An analysis of the results of the experiments reported in this investigation shows that the changes so frequently observed in tissues surrounding a growing tumor may be caused by different conditions. The development and growth of a malignant tumor depends upon a local interaction between tumor cells and organ cells. When the cells of a normal organ are capable of inhibiting tumor growth, then an impairment of the normal state of the parenchymatous cells of this particular organ is essential for the growth of the tumor. This "precancerous state" does not consist primarily of an inflammatory change in the adjacent connective tissue, as Ribbert and his followers maintain, but in a degeneration of the parenchymatous cells of the organ.

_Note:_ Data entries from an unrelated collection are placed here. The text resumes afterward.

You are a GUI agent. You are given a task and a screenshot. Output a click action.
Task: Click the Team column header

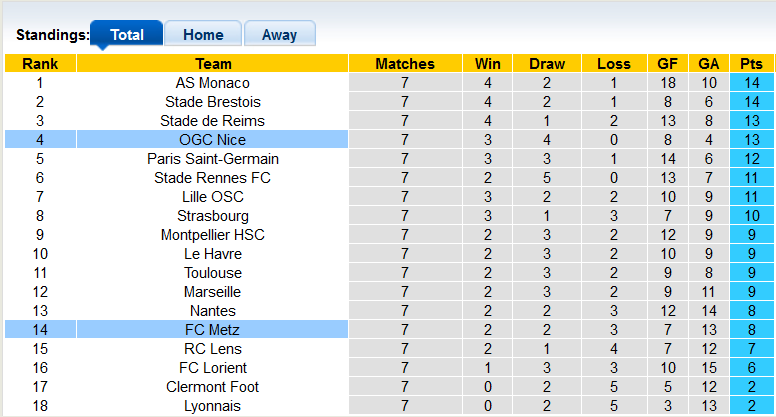212,64
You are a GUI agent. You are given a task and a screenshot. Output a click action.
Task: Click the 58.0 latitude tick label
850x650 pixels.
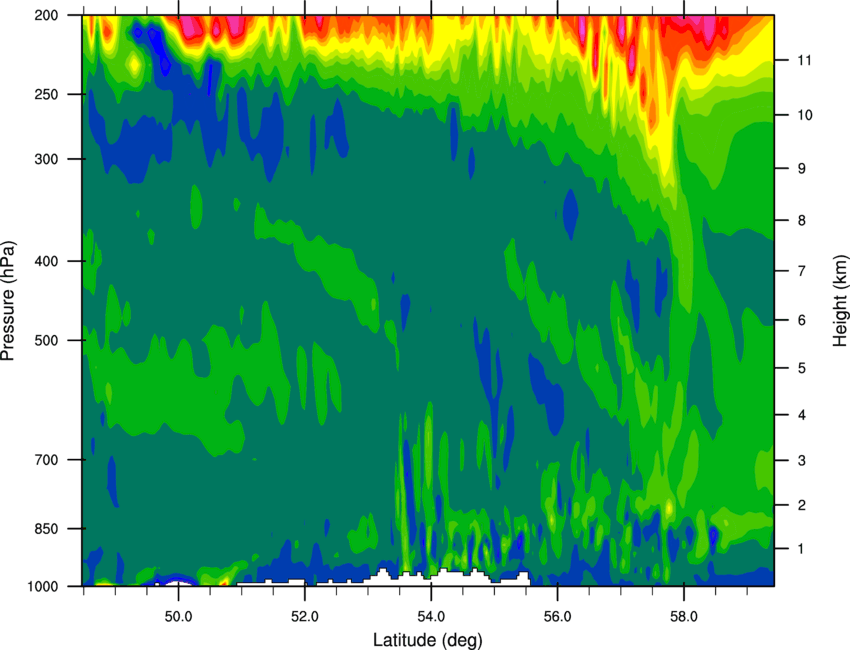pyautogui.click(x=684, y=617)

If, in another instance, the cells of the normal organs are unable to inhibit the proliferation of the tumor cells, then no preparation of the cells of the organ for the tumor is necessary, i. e., no "precancerous state" is needed to enable the tumor to grow. On the other hand, the proliferating tumor cells injure normal cells, either mechanically or chemically, producing a condition that appears on superficial examination like that described as the "precancerous state." In reality, however, this condition is the resultant effect of the tumor growth and may be more correctly designated the "postcancerous state." In these conditions, then, von Hansemann's explanation of the phenomenon, and not Ribbert's, seems to be the correct one.

Of still greater importance is the fact demonstrated in the last series of experiments; namely, that the general condition of resistance or immunity to cancer growth exerts a greater influence on the organism of the animal than any of the local conditions described above. The local resistance of a testicle to tumor growth in a generally susceptible animal may be overcome, but if an animal is made generally immune to the growth of cancer, neither the animal as a whole nor a single organ or tissue in it can be made susceptible to the growth of the tumor.